Reproduce the data word for word, from the line containing "The height and" through the end of the data, inclusive, and leave out the pictures.

* BEGIN Recorded data *

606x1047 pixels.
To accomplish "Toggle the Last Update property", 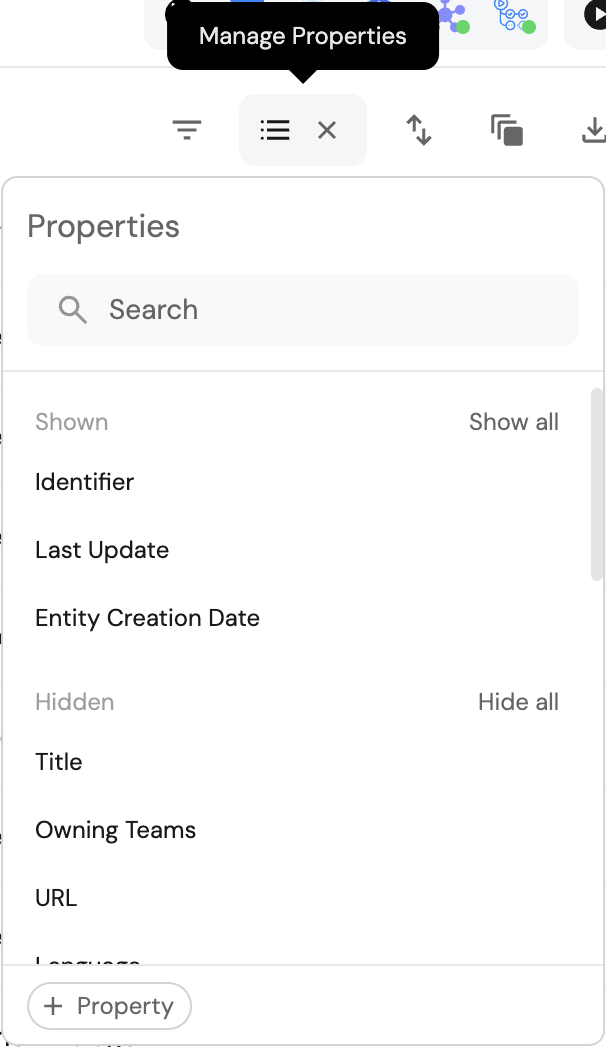I will [102, 550].
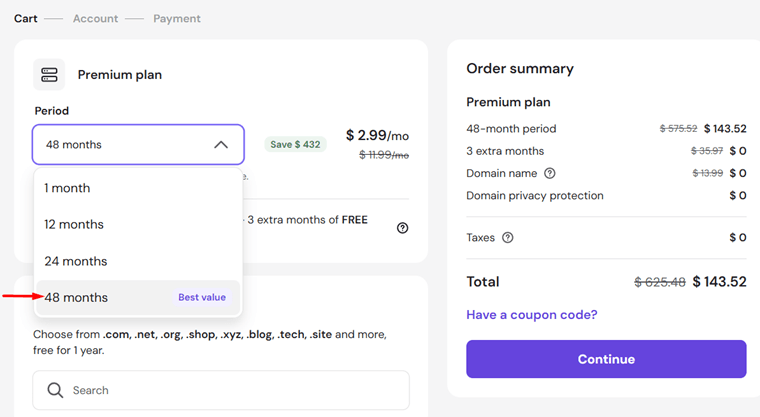Click the magnifier icon in search field
Viewport: 760px width, 417px height.
tap(55, 390)
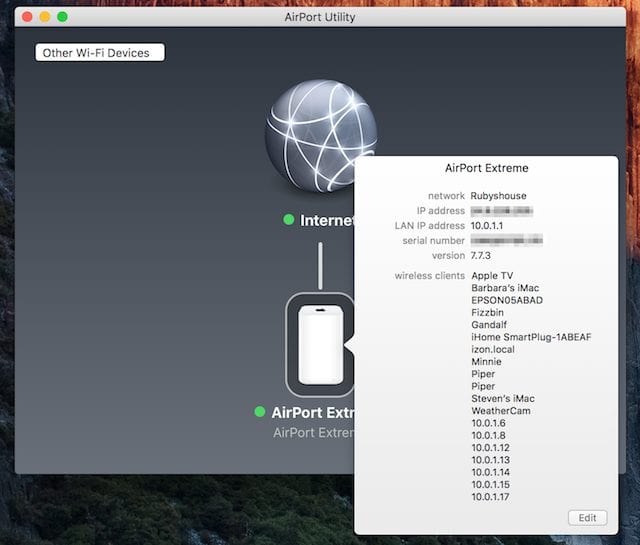Click the WeatherCam wireless client
This screenshot has height=545, width=640.
click(500, 411)
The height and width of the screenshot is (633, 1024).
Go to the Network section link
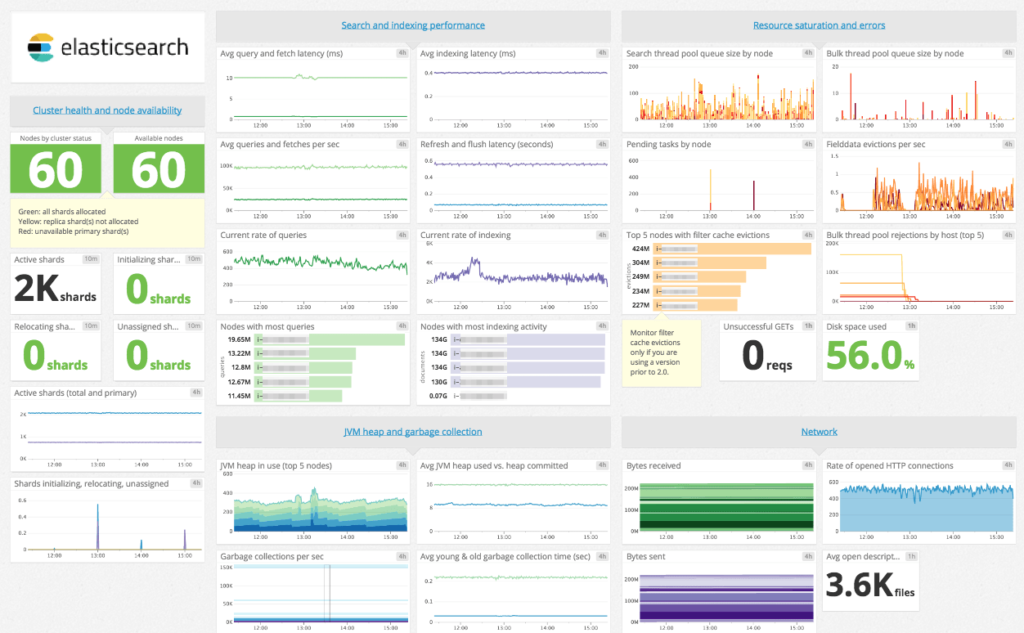(x=818, y=432)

* END Recorded data *

- Answer for this exercise
The height and width of the screenshot is (633, 1024).
Go to the Network section link
(x=818, y=432)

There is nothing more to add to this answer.